Kit medico per la partenza: cos'è e come prepararlo

I viaggiatori prudenti conoscono le strategie per partire sereni. È buona norma ad esempio, preparare un kit medico da portare in aereo, in nave o in auto e da tenere sempre a portata di mano durante la vacanza. Generalmente comprende antinfluenzali da banco, farmaci contro il mal di stomaco e il mal di testa. I più organizzati non dimenticano i digestivi, nonché cerotti e nastri adesivi per rimediare a piccoli infortuni.

In commercio ci sono valigette da pronto soccorso, borse mediche sportive e kit tascabili contenenti tutto il necessario per affrontare le esigenze più frequenti. Acquistabili anche online, contengono in genere antipiretrici; analgesici; antibiotici; pomate antinfiammatorie; collirio; pastiglie contro il mal d’auto, il mal di mare o il mal d’aria; collirio; kit di primo soccorso e termometro. Kit completi come quello descritto, sono immancabili nella valigia degli sportivi, di chi intraprende un lungo viaggio, ma anche di tutte le persone in partenza per l’Estero, specie se famiglie con bambini.

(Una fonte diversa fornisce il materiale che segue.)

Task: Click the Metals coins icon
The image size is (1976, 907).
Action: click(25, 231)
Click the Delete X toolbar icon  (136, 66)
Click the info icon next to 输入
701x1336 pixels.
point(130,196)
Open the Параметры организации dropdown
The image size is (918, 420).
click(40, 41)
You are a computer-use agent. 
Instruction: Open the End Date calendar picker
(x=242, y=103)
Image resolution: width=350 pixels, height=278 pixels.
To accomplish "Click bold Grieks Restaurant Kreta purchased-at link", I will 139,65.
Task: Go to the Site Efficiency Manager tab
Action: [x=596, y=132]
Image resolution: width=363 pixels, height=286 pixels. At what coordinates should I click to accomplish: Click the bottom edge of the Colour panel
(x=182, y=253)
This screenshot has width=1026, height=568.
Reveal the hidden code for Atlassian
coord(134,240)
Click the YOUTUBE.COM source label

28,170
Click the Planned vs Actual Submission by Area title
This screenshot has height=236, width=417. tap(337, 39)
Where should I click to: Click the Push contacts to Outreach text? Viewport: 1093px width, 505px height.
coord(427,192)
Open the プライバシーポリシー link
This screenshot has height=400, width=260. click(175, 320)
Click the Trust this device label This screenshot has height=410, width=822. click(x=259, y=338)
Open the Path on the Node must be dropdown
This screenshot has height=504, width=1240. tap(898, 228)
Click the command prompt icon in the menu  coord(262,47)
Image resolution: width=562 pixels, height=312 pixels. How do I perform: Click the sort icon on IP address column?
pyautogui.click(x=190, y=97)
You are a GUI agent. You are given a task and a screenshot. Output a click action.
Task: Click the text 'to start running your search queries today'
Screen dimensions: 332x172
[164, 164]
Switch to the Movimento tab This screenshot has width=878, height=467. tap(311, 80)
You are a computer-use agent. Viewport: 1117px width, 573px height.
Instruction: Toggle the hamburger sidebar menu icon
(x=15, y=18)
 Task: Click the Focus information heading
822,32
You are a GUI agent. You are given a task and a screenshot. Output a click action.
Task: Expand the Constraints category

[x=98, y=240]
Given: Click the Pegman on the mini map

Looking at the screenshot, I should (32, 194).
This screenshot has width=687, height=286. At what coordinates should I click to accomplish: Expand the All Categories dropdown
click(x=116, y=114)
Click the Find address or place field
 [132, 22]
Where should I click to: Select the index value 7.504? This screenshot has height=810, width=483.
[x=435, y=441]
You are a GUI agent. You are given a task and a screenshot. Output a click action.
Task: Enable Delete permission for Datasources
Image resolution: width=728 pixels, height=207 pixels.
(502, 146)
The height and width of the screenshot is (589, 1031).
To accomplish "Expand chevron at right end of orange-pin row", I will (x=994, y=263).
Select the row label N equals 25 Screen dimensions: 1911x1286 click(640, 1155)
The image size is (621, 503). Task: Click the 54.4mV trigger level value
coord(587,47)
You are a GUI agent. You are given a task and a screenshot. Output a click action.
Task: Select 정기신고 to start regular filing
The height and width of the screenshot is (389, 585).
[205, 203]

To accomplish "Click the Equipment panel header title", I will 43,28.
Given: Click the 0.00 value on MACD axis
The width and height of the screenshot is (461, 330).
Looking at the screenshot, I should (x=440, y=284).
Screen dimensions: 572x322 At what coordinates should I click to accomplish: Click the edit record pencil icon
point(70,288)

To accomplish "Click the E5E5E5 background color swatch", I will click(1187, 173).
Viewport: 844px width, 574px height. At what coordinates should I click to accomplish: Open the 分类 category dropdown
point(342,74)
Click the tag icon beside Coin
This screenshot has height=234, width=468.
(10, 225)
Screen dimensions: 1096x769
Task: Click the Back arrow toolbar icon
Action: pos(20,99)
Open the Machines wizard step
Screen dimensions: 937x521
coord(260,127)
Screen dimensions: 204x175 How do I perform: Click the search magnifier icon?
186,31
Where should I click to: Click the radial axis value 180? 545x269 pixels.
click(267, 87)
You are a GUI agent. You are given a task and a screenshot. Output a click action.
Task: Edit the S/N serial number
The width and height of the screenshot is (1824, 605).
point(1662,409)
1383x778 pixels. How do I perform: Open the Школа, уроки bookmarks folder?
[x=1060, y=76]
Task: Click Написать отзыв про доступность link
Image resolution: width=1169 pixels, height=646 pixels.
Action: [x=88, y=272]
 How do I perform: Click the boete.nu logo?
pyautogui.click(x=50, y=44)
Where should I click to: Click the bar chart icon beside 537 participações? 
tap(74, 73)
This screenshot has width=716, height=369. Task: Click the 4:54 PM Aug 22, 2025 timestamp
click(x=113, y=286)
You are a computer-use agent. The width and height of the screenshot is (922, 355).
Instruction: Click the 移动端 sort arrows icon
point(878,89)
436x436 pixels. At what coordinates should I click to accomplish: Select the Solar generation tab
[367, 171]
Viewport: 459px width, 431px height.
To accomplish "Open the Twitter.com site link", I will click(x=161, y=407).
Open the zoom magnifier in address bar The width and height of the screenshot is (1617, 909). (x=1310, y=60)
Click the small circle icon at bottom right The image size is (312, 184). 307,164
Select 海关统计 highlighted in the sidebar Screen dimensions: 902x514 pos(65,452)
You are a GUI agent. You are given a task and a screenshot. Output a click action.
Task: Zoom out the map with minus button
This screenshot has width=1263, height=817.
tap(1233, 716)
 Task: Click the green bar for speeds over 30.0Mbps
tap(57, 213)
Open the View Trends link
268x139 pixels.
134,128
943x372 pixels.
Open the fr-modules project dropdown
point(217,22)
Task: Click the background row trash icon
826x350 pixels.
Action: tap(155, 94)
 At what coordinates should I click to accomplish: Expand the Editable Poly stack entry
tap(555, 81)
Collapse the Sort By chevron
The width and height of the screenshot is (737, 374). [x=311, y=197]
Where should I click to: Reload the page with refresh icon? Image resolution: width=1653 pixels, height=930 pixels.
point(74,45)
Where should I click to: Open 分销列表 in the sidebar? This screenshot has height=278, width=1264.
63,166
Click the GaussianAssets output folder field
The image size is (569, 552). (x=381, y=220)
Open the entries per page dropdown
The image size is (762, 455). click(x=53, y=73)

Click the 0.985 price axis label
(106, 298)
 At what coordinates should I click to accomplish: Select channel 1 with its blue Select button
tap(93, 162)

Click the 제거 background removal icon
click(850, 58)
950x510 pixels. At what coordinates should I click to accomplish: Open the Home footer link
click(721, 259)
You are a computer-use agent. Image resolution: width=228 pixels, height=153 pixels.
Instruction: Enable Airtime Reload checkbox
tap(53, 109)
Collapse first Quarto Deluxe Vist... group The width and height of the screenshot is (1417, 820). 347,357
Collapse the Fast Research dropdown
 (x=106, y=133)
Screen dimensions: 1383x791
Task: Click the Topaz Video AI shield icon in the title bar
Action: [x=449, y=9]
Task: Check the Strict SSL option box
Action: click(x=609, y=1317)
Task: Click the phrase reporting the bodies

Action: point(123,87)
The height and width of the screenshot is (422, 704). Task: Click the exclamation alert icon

Il classico kit medico include farmaci generici: ciò significa che, chi è affetto da patologie come il diabete, deve portare medicine specifiche al caso. Per ogni viaggiatore inoltre, vale la regola per cui la borsetta, o la valigetta contenente i farmaci, va conservata in luoghi freschi e asciutti. Questa possibilmente, non dovrà essere lasciata in hotel, ma portata con sé in occasioni potenzialmente a rischio. La sfortuna di andare incontro a malanni e a incidenti, anche di poco conto, è sempre dietro l’angolo: ecco perché oltre al kit da tenere in valigia, è necessario stipulare un’assicurazione viaggio.

Le assicurazioni viaggio proteggono il viaggiatore e i suoi accompagnatori in Italia e all’Estero con una serie di coperture che riguardano innanzitutto l’assistenza sanitaria. La formule All Inclusive tutelano da ogni imprevisto, e in particolare, dall’evenienza di dover ricorrere a cure mediche. La polizza sanitaria inclusa nelle assicurazioni prevede il pagamento diretto dei farmaci, l’invio di medicine non reperibili in loco, il pagamento di visite, operazioni e della diaria ospedaliera. Le formule più complete inoltre, prevedono la possibilità di ricevere consulenza telefonica da parte di un medico italiano, il rimpatrio sanitario, la ricerca in situazioni d’emergenza e il viaggio di un familiare.

Nessun problema per il trasporto del kit medico in nave o in auto. Per quanto riguarda l’aereo invece, sussistono limitazioni sia da parte della compagnia aerea, sia, nella maggior parte dei casi, per quel che concerne l’ingresso nel Paese ospitante. Il quantitativo di medicinali ammesso varia di compagnia in compagnia: in ogni caso però, vanno trasportati in confezione originale, completi di foglietto illustrativo e di prescizione medica (tranne i farmaci generici).

Per i viaggi internazionali è importante che il certificato sia tradotto in inglese e completo di informazioni rilevanti come nome e cognome del paziente, data di nascita, data di emissione del certificato, firma del medico e indirizzo dello studio. Il certificato inoltre, dovrà riportare quantità e posologia della prescrizione. I farmaci liquidi possono essere trasportati nel bagaglio a mano in diversi recipienti, purché non superino la quantità di 100 ml. Ai controlli di sicurezza, vanno devono esibiti in busta chiusa e trasparente di misura 18x20 cm.